## Task description
Until you reach the line containing "Switch to IPV6", reproduce each line of the listing exactly, please, and include that line as well.
* * * * *
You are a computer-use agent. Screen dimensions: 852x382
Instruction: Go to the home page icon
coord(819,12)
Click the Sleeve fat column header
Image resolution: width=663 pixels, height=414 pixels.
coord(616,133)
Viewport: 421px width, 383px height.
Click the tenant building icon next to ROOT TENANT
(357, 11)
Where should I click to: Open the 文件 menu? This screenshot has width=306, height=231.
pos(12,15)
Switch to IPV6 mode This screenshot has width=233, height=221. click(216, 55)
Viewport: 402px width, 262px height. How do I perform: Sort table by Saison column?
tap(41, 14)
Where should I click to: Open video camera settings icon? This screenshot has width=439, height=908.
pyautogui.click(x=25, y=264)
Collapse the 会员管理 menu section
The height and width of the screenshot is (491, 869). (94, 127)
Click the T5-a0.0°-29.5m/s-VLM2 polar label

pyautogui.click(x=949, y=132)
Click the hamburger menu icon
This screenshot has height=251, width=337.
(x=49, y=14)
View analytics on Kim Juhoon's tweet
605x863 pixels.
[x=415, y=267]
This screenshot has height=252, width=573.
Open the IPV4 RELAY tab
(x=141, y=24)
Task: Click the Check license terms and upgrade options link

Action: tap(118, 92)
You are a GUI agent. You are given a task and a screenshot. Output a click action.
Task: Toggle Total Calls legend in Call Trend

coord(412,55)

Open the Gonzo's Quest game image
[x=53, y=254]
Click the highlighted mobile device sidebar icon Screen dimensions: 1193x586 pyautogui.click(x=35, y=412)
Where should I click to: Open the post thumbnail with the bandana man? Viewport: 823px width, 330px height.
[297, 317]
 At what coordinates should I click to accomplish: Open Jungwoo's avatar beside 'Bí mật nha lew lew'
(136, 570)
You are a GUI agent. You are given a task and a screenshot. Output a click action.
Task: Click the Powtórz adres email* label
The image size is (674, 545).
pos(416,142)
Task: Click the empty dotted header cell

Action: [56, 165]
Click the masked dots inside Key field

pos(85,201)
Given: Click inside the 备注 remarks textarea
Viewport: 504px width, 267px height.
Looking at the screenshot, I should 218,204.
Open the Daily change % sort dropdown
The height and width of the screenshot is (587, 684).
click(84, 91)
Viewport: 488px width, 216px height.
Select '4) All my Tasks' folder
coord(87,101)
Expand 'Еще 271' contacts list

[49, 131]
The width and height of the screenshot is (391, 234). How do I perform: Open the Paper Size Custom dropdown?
* * * * *
## Solution for this task
You are a computer-use agent. Screen dimensions: 852x382
Instruction: Go to the home page icon
coord(819,12)
Click the Sleeve fat column header
Image resolution: width=663 pixels, height=414 pixels.
coord(616,133)
Viewport: 421px width, 383px height.
Click the tenant building icon next to ROOT TENANT
(357, 11)
Where should I click to: Open the 文件 menu? This screenshot has width=306, height=231.
pos(12,15)
Switch to IPV6 mode This screenshot has width=233, height=221. click(216, 55)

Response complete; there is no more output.